Type 1 thyroplasty is an established procedure for the treatment of vocal fold paralysis to improve voice and swallowing outcomes. At our institution, we commonly perform this procedure on an outpatient basis in medically stable patients. With this study, we assess the safety of outpatient thyroplasty by examining complication and readmission rates, need for revision surgery, and predictors of these outcome measures.

Methods:

We performed a retrospective review of patients undergoing outpatient type 1 thyroplasty for vocal fold paralysis between 2013 and 2018 at our institution. We documented the etiology of paralysis, comorbidities, and demographic data. Our primary outcome measures were complications, need for readmission, and need for revision surgery.

Results:

During the study period, 160 patients met our inclusion criteria. Mean age at time of surgery was 62.1 ± 13.9 years; there were 82 (51%) males and 78 (49%) females. Nine (5.6%) patients experienced major complications after surgery and 7 (4.4%) patients required unplanned readmission. Mean time to complication was 6.9 ± 9.7 days. There were no instances of postoperative airway compromise requiring intervention. There were no mortalities. Of those who underwent primary surgery, 22 (14%) patients required revision surgery.

Conclusion:

Given that complications tend to occur in a delayed fashion rather than in the acute postoperative period, same-day discharge seems reasonable as compared to overnight observation in medically stable patients undergoing type 1 thyroplasty.

Level of Evidence:

Keywords

type 1 thyroplasty vocal cord paralysis outpatient

Introduction

Glottic insufficiency can have a significant impact on a patient’s quality of life and is a commonly encountered complaint in otolaryngology. It is characterized by the incomplete closure of the vocal folds when phonating or swallowing, potentially resulting in weak voice, weak cough, and an increased risk of dysphagia and aspiration. Glottic insufficiency due to vocal fold paralysis is most commonly caused by iatrogenic damage to the recurrent laryngeal nerve (RLN) during surgery. However, it can also occur secondary to intubation, direct compression or invasion of the RLN by malignancy, or due to idiopathic causes.^1,2 Glottic insufficiency can also result from vocal fold atrophy. This is seen as a common change with age and a sequela of neuromuscular disease.

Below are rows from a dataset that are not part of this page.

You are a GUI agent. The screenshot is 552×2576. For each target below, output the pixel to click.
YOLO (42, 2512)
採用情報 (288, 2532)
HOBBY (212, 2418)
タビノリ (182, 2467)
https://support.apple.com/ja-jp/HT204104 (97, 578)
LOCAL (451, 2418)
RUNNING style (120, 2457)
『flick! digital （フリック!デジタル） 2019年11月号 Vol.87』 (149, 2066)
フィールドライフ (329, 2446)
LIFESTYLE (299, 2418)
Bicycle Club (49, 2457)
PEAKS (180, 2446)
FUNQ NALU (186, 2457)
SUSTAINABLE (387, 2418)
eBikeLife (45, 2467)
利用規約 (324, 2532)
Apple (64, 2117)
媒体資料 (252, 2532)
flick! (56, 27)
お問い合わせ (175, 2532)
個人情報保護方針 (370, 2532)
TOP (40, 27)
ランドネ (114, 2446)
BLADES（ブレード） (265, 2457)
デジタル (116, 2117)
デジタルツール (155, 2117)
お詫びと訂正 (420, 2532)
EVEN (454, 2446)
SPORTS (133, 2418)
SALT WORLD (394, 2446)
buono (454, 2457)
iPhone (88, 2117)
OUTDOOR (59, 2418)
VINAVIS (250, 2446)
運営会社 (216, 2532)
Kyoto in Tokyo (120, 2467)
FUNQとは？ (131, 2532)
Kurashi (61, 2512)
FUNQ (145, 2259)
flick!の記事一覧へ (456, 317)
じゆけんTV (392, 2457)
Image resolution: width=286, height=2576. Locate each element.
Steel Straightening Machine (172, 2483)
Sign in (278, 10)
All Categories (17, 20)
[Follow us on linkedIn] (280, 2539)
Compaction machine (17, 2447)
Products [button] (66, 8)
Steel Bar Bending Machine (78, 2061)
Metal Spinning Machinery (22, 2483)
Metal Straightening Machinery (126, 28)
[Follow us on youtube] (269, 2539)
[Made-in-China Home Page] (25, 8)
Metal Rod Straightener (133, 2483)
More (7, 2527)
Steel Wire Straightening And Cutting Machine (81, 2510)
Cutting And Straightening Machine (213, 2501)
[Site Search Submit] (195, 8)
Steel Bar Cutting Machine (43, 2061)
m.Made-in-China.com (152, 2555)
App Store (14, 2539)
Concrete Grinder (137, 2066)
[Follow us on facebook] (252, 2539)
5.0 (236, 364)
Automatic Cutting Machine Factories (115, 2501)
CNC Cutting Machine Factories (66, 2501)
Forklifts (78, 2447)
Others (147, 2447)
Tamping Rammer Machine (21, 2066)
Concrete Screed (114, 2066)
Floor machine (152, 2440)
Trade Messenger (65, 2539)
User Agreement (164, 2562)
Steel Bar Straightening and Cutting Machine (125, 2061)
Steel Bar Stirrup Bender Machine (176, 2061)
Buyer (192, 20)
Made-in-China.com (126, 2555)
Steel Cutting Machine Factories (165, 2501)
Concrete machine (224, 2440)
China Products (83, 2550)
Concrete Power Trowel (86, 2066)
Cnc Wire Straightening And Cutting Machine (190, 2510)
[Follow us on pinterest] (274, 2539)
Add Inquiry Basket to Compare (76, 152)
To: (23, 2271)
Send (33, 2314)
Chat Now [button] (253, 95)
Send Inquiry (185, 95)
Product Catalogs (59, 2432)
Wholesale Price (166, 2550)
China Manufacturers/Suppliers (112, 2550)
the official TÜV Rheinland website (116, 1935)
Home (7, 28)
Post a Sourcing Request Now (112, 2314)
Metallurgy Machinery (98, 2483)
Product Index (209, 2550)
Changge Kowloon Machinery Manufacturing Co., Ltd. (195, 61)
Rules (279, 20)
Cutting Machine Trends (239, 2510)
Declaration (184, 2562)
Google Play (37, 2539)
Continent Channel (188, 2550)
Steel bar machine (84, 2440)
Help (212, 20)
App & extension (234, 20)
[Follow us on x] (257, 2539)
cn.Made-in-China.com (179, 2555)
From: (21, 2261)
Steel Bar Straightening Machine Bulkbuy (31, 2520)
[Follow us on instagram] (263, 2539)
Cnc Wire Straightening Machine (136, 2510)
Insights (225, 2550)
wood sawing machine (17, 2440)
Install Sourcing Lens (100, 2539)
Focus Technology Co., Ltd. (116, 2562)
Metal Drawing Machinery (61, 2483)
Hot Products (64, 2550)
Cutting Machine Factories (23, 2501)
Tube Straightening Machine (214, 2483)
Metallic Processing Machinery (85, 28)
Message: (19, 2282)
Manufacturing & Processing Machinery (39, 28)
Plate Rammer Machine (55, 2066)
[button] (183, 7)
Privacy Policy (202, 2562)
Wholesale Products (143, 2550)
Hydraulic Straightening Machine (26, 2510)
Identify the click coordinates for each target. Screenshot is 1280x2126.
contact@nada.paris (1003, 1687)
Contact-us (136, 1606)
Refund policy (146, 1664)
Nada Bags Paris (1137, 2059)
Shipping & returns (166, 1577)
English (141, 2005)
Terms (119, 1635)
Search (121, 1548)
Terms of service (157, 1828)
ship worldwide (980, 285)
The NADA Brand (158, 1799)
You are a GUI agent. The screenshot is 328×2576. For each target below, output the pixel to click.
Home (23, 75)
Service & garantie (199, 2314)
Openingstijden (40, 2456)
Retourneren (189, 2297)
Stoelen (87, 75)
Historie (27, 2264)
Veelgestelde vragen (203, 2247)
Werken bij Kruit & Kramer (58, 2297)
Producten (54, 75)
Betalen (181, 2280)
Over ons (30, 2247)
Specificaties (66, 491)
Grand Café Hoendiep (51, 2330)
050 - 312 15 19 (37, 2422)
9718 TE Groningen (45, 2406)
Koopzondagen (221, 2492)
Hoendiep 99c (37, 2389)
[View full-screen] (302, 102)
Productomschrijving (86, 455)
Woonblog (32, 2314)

A variety of treatment options are available for glottic insufficiency, ranging from voice therapy to surgical intervention. Surgical options include injection laryngoplasty, laryngeal reinnervation, and laryngeal framework surgery, such as unilateral or bilateral type 1 thyroplasty.³ Type 1 thyroplasty, first described by Isshiki et al in 1975, is an established procedure for the treatment of vocal fold paralysis to improve voice and swallowing outcomes.^4

-8 This technique is particularly advantageous, as it can be performed under sedative anesthesia, allowing simultaneous laryngoscopy and voice assessment. The degree of medialization can be adjusted in the operating room (OR) as well as assessing for any airway complaints. The implant is inserted through a window in the thyroid cartilage lateral to the thyroarytenoid muscle ipsilateral to the side of weakness or atrophy. The procedure most commonly involves the placement of Silastic (Bentec Medical, Inc, Woodland, California) or Gore-Tex (W.L. Gore & Associates, Inc, Flagstaff, Arizona) implants, with no reported difference in outcomes based on implant type.⁹

Although thyroplasty was originally described as an outpatient procedure, it is often performed in an inpatient setting due to concerns regarding acute airway complications.^10,11 Various studies have discussed procedure-related complications after surgical treatment for glottic insufficiency. Major complications reported include airway compromise requiring intubation or tracheostomy, hematoma requiring wound evacuation, pharyngocutaneous fistula formation, or implant extrusion.^10,12
-14 Despite reports of these complications, most patients do well and do not require overnight admission. At our institution, we commonly perform type 1 thyroplasty on an outpatient basis and discharge patients on the same day as surgery. Intraoperatively, patients are given antibiotics and steroids, and they are discharged home on a prednisone taper. We present our experience with type 1 thyroplasty performed on an outpatient basis in patients whose other medical conditions would not preclude ambulatory surgery. This study reviews the safety and efficacy of outpatient thyroplasty by examining incidence and timing of postoperative complications, the need for revision surgery, and predictors of these outcome measures to determine which patients may benefit from inpatient observation and close follow-up.

Materials and Methods

Following institutional review board approval, we compiled clinical information on all patients aged 18 years and older undergoing type 1 thyroplasty as an outpatient procedure from 2013 to 2018 in the Department of Otolaryngology—Head and Neck Surgery, Thomas Jefferson University Hospital. Institutional review board approval by the Thomas Jefferson University Division of Human Subjects Protection was obtained to create a database with both demographic and clinical data. Variables evaluated included the following: etiology of vocal cord paralysis, demographics (age, body mass index [BMI], gender), medical comorbidities, history of previous neck surgery or radiation, history of previous cordectomy, and need for revision procedures. History of prior treatments such as vocal cord injection was also recorded. Procedure characteristics evaluated included laterality of the procedure (left, right, bilateral), new or revision case, type of implant (Silastic or Gore-Tex), operative time, and length of hospital stay. Information regarding both intraoperative and postoperative complications within 3 months of surgery and unplanned readmission were also collected.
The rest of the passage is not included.